Bumble’s woman-first model sounds great, but what about the women who lack confidence to start the conversation?
When everybody is forced to do something, you don't feel you're putting yourself out there. Whitney likens it to the scenario of being in a bar and locking eyes with a really cute guy. 'He's essentially insinuating he would like to talk to you. You've already been validated... he already liked you. His friend comes over and says: "Here, he wants you to have his number." And then he disappears. You have no choice but to reach out to him, or you'll never see him again. The app [takes] all of [the] pressure and responsibility and expectation away.’
That’s all very well for heterosexual relationships, but how about Bumble’s queer community?
When it comes to LGBTQ users, either party in a same-sex match can speak first. What’s more, no-one has to clarify or define their sexuality – just tick a box in your profile to indicate that you’re interested in men, women or both and the app will recalibrate to accommodate your interests.
How about the app’s BFF feature?**
Bumble’s BFF feature enables users to meet new people nearby, cementing its reputation as an app that values more than one kind of relationship. While you can never have too many friends, it also opens the app to people who aren't interested in dating at all (and before you ask, the two features are colour-coded so there’s no confusion!)
Isn’t it shallow to start a romance based on someone’s looks?
That's not how Whitney sees it, and she makes a pretty convincing case too. 'On Bumble we've incorporated your job and your school – if you're at a bar or a nightclub, nobody has anything written on their head.
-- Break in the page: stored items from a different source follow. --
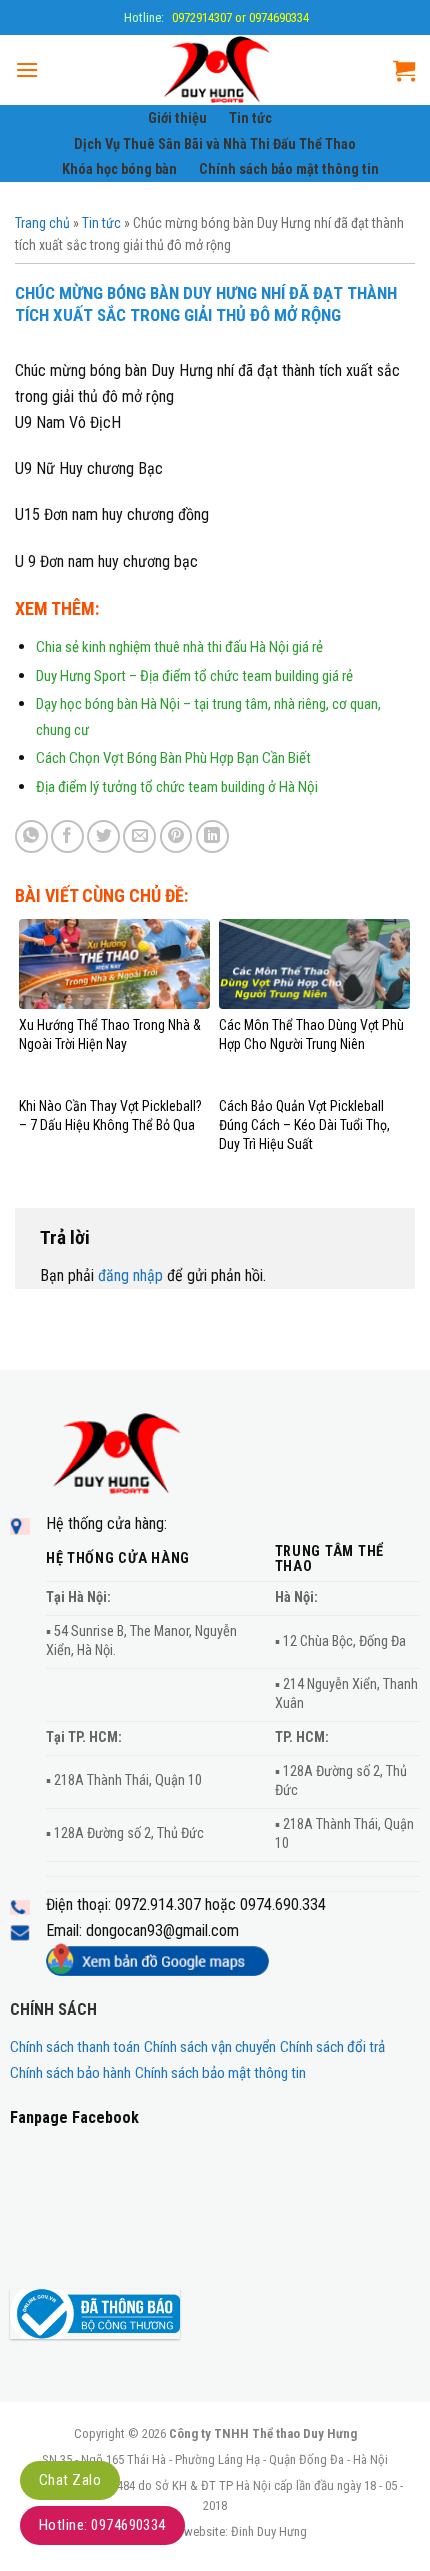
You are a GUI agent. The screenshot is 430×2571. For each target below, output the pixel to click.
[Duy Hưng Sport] (216, 70)
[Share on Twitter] (103, 836)
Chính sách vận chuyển (210, 2047)
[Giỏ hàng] (404, 70)
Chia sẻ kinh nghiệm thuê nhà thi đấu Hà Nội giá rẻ (179, 647)
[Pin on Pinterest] (176, 836)
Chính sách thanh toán (75, 2047)
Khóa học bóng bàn (119, 169)
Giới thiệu (177, 118)
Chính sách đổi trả (332, 2047)
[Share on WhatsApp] (31, 836)
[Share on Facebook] (67, 836)
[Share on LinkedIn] (212, 836)
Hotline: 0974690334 (102, 2525)
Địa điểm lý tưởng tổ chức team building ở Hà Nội (177, 787)
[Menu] (27, 69)
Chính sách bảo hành (70, 2073)
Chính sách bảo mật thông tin (289, 169)
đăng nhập (130, 1275)
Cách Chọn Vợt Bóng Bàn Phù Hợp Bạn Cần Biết (173, 758)
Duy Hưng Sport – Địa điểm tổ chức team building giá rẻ (194, 676)
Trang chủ (42, 223)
You know nothing about that person except for how they look. Genuinely. I know more about you from Bumble than I do just meeting you at a bar. I see your job, your education [and] those are the first conversational starters. Those are the kind of kick-off points of the majority of conversations.’
Why is it called ‘Bumble’, anyway?
The name came from the ideas of a bee hive: a society that is extremely respectful, which works well together – with a Queen bee calling the shots, of course.